His friends chorus in the affirmative.

“Well, our vacation is all about me!” April pipes up, slightly preening.

“It’s April’s birthday, in case you missed that.” There’s a hint of laughter in my explanation as my attention shifts to the way she’s flirting with Roman’s blond friend. Jake, I think. As she accepts the congratulations of our new friends, Jake insists on buying birthday shots.

It looks like April’s plans are panning out.

“Simmo’s round,” the guy says, beating a drumroll against the tabletop.

“Sime-o?” I repeat, with not quite the same intonation. Glancing Roman’s way, I’m hoping for an explanation.

“It’s short for Simon,” he explains.

“Is it, though? Really?” My words are a touch provocative, my smile, too.

“It’s an Aussie thing. Everyone gets a nickname. Well, everyone we like.”

“One where you throw an o on the end of anything?”

“Something like that.” He answers with a chuckle.

“So that would make you Romeo?”

“Without the suicidal tendencies,” he adds. I like this version better, even if his friend’s grin implies there’s more to this inside joke.

“So that would make him . . .?” I point at the guy on the left of Chelsea.

“Johno.”

“Short for John?” I say doubtfully. Because isn’t it a diminutive for a reason? Like, shorter, not longer?

“Johnathon.”

Makes sense, my nod aims to convey. I point at the final man in the group. “And him?”

“That would be Jacob.”

“Easy! Jakeo.”

“Something like that.” His smile is inscrutable.
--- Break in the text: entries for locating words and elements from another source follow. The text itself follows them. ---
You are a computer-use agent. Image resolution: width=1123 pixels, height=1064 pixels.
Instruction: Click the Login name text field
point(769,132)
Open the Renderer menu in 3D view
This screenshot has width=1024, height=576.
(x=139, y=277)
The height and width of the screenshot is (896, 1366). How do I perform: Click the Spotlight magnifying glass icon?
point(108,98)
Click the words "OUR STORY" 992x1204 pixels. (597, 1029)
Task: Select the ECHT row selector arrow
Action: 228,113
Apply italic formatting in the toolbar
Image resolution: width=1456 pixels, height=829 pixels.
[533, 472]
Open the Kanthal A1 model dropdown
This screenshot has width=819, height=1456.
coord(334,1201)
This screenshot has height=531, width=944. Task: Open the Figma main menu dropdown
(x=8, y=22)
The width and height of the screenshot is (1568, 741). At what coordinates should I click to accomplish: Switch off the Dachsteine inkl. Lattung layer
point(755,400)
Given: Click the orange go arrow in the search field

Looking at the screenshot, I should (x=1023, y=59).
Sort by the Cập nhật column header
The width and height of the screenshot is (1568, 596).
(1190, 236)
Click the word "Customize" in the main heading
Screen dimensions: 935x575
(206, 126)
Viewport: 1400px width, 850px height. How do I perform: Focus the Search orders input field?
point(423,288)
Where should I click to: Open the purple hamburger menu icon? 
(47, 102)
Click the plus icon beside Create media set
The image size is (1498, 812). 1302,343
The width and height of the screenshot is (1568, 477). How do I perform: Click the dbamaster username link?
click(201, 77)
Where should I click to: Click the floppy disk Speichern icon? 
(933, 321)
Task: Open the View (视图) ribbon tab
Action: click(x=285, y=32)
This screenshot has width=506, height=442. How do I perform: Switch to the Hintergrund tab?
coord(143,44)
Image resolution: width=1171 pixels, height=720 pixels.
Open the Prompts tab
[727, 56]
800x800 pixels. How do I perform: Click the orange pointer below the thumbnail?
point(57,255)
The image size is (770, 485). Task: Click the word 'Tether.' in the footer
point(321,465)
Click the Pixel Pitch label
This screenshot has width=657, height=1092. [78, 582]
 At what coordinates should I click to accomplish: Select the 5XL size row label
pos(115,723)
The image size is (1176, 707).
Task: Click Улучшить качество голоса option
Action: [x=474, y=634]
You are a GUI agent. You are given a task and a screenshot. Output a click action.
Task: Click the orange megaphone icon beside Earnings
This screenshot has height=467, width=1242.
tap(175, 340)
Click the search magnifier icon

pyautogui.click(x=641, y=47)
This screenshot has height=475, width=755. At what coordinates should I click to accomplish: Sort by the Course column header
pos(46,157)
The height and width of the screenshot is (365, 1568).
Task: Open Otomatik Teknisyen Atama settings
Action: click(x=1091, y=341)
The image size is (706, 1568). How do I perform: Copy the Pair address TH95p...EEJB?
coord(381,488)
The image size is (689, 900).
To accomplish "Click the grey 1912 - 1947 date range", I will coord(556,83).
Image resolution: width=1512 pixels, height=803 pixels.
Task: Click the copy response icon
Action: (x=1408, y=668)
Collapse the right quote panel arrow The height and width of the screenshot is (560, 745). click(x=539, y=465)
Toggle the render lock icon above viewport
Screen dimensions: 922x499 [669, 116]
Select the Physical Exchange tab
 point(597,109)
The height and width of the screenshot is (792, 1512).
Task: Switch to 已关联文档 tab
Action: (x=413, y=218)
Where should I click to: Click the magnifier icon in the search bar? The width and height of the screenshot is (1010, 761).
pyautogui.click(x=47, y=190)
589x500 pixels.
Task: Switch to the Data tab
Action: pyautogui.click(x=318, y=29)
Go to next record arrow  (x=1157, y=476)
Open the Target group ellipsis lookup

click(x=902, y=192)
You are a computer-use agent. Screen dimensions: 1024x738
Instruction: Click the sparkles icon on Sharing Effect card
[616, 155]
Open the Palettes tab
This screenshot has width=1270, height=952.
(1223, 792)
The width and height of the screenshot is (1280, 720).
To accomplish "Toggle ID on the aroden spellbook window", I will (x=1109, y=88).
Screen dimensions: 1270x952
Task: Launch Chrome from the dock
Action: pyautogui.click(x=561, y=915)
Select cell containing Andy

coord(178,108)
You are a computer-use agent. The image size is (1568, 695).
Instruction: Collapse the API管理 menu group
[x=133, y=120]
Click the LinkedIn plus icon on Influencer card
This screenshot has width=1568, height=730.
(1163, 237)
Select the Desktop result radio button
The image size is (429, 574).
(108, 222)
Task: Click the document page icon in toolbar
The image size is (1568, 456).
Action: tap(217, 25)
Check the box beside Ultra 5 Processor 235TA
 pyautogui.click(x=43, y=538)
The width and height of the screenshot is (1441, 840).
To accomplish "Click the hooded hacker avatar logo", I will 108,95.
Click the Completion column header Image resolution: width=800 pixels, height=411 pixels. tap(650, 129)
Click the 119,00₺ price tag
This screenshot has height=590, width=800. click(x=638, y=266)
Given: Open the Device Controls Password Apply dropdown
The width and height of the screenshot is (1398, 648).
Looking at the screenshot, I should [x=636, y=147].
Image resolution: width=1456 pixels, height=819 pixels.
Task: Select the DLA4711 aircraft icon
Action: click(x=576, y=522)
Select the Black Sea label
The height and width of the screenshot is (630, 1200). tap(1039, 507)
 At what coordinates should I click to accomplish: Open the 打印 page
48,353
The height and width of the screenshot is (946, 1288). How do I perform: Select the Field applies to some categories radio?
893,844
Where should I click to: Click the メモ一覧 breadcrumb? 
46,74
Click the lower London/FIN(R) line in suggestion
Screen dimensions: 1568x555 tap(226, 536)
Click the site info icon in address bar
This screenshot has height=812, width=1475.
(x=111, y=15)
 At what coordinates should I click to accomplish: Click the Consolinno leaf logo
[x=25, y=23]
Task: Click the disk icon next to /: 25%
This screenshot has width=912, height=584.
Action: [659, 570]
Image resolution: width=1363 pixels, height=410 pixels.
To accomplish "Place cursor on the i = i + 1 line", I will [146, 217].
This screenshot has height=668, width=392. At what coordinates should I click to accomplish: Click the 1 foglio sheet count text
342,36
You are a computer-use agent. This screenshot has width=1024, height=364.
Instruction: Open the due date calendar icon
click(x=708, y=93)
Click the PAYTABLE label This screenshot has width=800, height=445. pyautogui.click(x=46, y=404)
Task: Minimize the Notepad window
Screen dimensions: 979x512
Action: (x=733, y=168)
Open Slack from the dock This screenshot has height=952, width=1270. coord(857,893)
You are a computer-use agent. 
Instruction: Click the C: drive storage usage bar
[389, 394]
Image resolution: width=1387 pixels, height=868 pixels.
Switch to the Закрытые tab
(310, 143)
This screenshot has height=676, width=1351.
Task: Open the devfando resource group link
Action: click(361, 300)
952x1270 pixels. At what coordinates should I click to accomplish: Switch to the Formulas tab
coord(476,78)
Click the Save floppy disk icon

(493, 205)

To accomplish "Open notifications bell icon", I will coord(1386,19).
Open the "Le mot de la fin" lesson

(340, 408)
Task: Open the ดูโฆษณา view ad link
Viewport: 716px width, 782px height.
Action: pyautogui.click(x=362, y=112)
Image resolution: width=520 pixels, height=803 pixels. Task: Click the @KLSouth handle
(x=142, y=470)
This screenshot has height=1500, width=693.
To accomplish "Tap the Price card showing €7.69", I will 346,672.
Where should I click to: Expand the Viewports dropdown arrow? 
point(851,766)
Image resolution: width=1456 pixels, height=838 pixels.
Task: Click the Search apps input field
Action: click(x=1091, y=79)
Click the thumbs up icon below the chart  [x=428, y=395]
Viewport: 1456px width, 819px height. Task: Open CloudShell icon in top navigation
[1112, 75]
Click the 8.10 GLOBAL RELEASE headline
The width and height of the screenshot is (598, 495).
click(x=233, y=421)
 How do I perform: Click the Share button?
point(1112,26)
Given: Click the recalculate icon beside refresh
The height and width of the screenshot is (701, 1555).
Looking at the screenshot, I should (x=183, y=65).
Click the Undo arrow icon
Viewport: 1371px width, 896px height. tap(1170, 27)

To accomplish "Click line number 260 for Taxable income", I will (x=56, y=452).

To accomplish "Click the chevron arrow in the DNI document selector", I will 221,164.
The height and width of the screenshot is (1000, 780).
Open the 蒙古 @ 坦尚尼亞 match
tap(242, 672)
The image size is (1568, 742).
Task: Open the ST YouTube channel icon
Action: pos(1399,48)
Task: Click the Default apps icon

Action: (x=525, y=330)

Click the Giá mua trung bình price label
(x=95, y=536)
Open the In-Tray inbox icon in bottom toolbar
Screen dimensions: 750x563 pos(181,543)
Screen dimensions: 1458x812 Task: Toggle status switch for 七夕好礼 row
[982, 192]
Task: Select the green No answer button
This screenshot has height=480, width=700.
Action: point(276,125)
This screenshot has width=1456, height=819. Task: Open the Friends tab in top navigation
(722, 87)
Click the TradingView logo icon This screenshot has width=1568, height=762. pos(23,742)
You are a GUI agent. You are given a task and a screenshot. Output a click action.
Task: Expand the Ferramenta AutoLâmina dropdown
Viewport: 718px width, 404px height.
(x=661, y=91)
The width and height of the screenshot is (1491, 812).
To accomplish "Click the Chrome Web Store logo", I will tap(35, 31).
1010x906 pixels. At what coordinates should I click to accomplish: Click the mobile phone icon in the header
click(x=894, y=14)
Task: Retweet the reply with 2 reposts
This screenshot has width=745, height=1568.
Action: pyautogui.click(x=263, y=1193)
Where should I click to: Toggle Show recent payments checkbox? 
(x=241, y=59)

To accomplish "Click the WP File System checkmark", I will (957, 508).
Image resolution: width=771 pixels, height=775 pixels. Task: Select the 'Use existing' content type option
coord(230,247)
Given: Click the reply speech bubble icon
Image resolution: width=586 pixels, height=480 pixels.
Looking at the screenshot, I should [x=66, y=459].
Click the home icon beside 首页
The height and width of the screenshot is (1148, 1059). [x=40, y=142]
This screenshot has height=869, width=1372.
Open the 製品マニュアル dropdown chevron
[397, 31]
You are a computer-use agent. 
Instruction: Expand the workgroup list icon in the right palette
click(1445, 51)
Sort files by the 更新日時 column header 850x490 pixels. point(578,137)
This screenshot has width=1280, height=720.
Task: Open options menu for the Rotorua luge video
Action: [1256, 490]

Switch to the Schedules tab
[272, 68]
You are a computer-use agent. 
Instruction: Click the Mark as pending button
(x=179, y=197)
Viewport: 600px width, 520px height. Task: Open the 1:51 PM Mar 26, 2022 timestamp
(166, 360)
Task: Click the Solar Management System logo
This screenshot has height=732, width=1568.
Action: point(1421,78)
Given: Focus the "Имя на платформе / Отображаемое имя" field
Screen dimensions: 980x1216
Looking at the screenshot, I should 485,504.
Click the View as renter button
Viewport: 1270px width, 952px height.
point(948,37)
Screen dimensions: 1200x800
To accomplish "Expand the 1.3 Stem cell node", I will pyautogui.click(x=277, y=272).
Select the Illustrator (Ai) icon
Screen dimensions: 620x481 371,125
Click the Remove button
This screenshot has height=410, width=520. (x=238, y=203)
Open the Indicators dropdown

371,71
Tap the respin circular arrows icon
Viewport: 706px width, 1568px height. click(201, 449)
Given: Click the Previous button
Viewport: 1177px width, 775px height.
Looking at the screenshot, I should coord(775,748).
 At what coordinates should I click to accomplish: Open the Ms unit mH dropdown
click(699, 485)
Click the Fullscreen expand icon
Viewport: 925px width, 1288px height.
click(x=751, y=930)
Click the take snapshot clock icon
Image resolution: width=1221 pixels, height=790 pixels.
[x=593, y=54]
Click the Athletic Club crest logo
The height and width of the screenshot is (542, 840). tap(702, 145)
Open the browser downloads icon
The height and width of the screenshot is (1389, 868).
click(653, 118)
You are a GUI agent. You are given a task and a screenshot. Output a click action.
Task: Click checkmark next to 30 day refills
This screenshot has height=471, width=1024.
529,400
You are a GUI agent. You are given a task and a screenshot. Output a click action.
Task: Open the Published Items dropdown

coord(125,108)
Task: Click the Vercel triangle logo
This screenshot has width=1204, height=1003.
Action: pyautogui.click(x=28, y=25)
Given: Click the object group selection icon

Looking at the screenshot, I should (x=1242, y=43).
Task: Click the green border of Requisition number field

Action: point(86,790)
“So tell me. How would an Aussie do me?”

The way his gaze rakes over me with a slow, heavy-lidded glance makes it hard for my mind to backtrack over what I might’ve said. He leans closer as though he’s about to tell me a secret, and in a velvety voice meant only for my ears he murmurs, “Very, very thoroughly.”

His gaze holds mine for the longest time. I feel like I’ve been heated from the inside out, every inch of my skin aflame. One tiny poof of air, and I’m sure those Kennedy embers would disperse like ash in the air. I’ve never been the subject of such looks, never felt another’s gaze like the sweep of a caress. The moment seems endless, and honestly, I think I panic because I don’t know how to process what his words do to me. Which results in another moment of absolute ridiculousness.